Cell Out

Brent Stockwell made headlines last year by discovering a previously unknown type of cell death. He found that substances that react with oxygen, such as rusting iron, can accumulate in a cell to the point where oxidation tears the cell apart. “It’s a pretty violent process,” says Stockwell, a Columbia associate professor of biological sciences and chemistry. “The cell becomes overwhelmed in a sea of hydrogen peroxide, essentially bleaching itself to death. It completely disintegrates within a few hours.”

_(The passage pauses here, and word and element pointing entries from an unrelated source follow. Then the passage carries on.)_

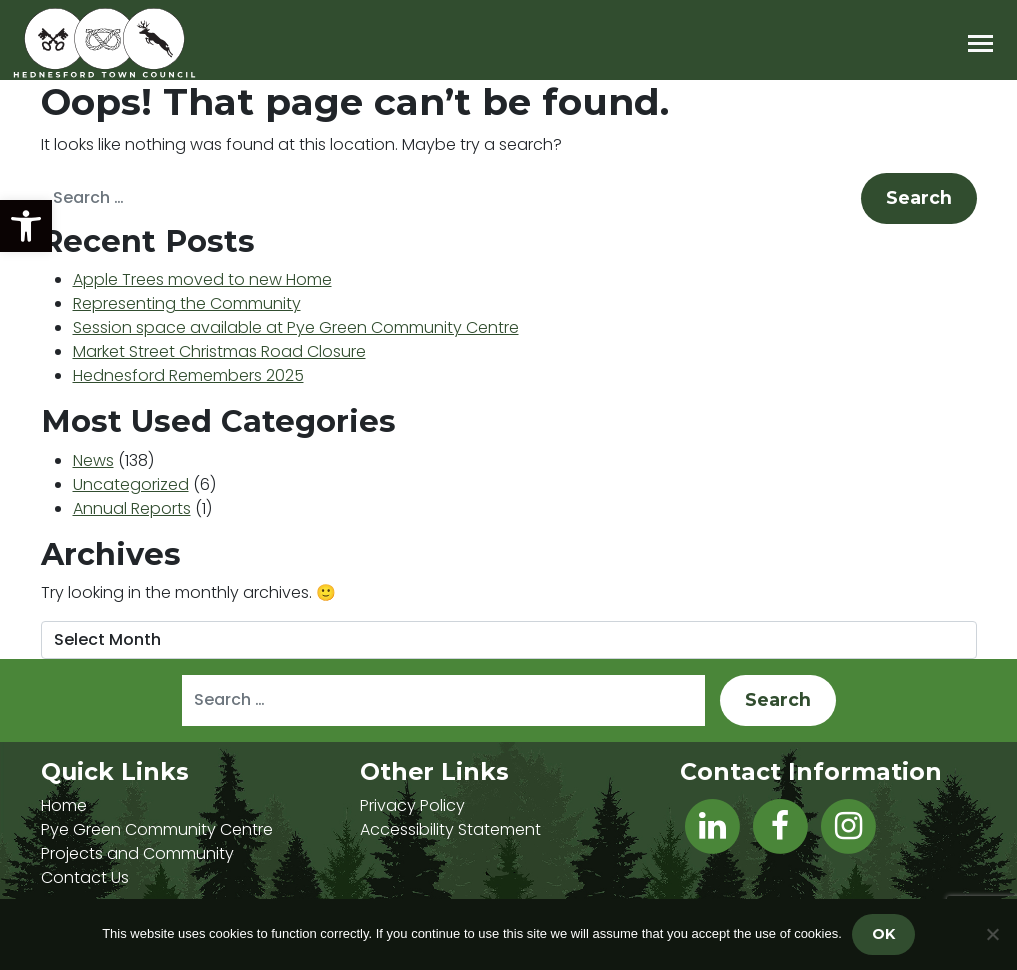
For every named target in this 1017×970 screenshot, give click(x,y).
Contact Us (85, 877)
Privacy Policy (412, 805)
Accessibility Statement (450, 829)
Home (64, 805)
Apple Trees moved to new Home (202, 279)
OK (883, 934)
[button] (26, 226)
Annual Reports (132, 508)
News (93, 460)
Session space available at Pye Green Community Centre (296, 327)
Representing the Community (187, 303)
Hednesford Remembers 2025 (188, 375)
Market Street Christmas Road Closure (219, 351)
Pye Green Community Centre (157, 829)
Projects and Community (137, 853)
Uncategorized (131, 484)
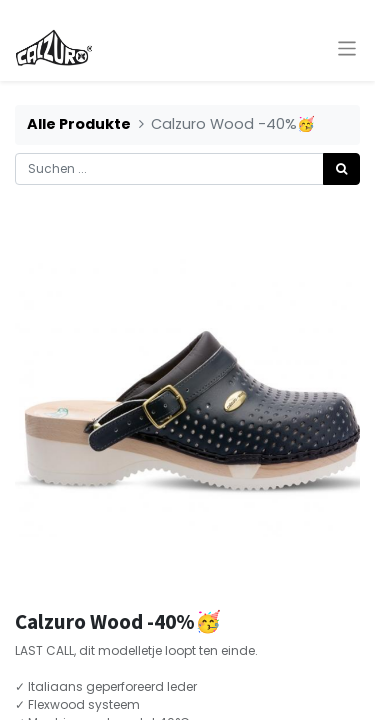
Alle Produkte (79, 124)
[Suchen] (341, 169)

The story gets better: Stockwell recently discovered that cancer cells can be prompted to produce excessive iron, resulting in the self-destructive oxidation process. His research team screened 40,000 natural and manmade compounds and identified two, RSL3 and RSL5, that cause iron production in cancer cells to kick into overdrive. These two compounds are found naturally in plants and take on their lethal power only in the presence of a cancer-causing protein called Ras oncogene. Scientists have known for years about this dangerous mutant protein. But they had not yet found a compound that could kill it or, as Stockwell has done, trick the protein into destroying the same cancer cells that it spawns.

The findings appear in the March 24 issue of the journal Chemistry & Biology, in a paper coauthored with Columbia postdoctoral researcher Wan Seok Yang.

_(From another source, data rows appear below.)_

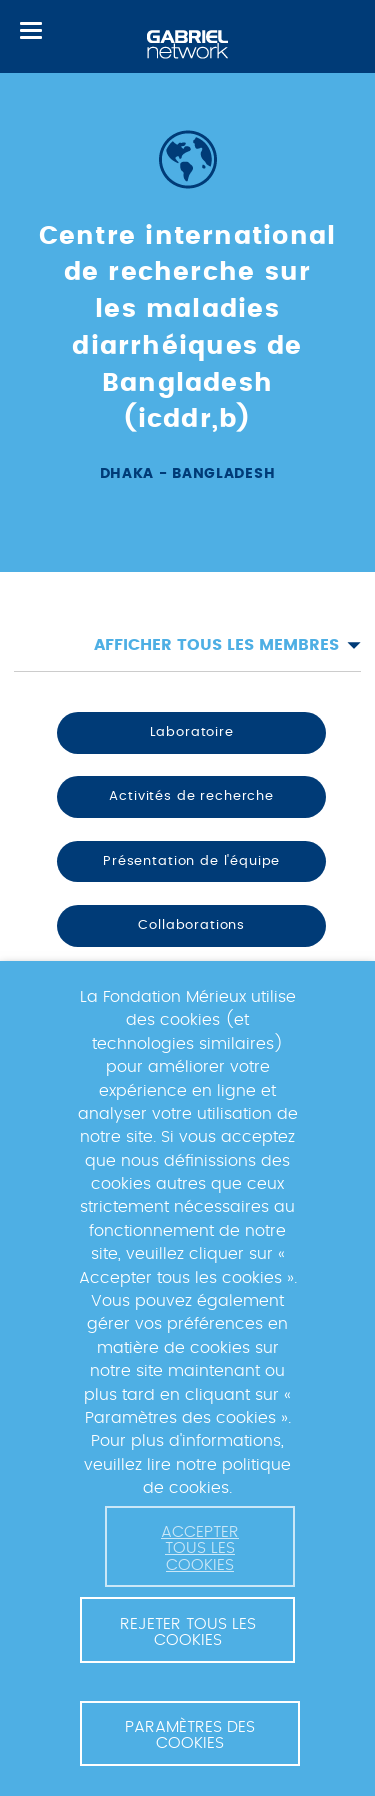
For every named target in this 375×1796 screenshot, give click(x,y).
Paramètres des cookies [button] (190, 1735)
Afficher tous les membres (227, 645)
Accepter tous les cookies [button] (200, 1548)
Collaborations (191, 925)
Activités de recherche (191, 796)
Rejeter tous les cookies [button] (188, 1632)
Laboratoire (192, 732)
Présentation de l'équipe (191, 861)
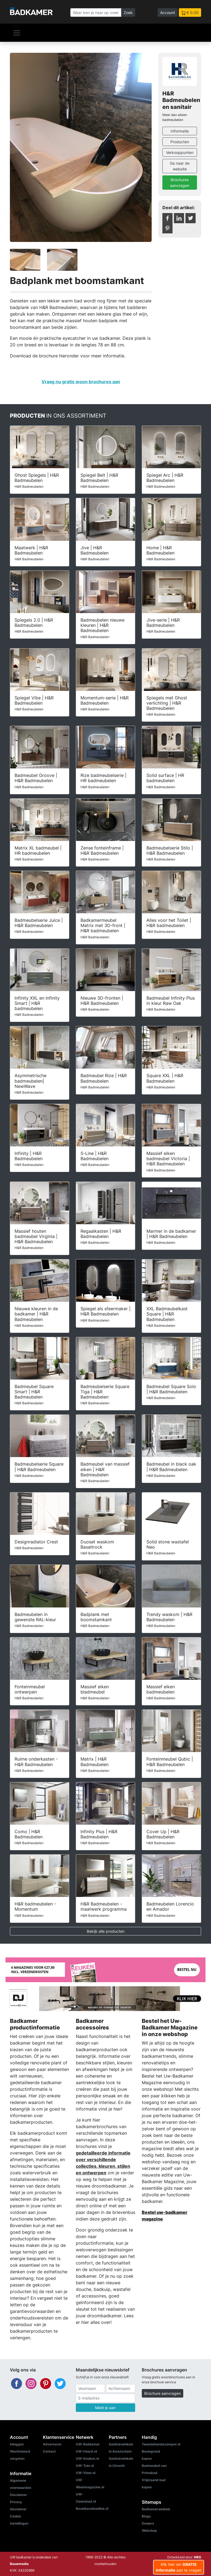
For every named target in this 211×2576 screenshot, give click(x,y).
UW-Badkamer (88, 2444)
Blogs (146, 2516)
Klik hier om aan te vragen (178, 2567)
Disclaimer (18, 2495)
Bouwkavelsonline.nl (92, 2508)
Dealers (148, 2523)
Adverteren (52, 2444)
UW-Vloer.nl (85, 2473)
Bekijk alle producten (105, 1931)
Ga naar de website (180, 166)
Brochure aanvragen (162, 2393)
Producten (179, 141)
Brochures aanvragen (179, 182)
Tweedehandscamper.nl (161, 2444)
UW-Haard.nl (86, 2451)
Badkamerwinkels (156, 2509)
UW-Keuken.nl (87, 2458)
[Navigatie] (17, 33)
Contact (49, 2451)
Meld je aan (105, 2407)
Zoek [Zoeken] (128, 12)
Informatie (180, 131)
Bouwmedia (19, 2564)
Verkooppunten (179, 152)
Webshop (149, 2530)
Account (167, 12)
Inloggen (17, 2444)
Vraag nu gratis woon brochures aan (80, 381)
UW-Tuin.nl (85, 2466)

The discovery accomplishes a central goal of cancer research: to identify compounds that attack tumor cells without affecting healthy cells. Stockwell says the breakthrough could help scientists develop cancer drugs with fewer side effects than those that target all rapidly proliferating cells, including noncancerous cells whose destruction leads to hair loss and nausea.

“This information will help us discover new features of cancer-cell biology,” says Stockwell, who notes that the Ras oncogene is found in many, but not all, types of cancer cells. “The approach we’ve taken is general and can ultimately be applied to many different mutant genes and to many kinds of cancers.”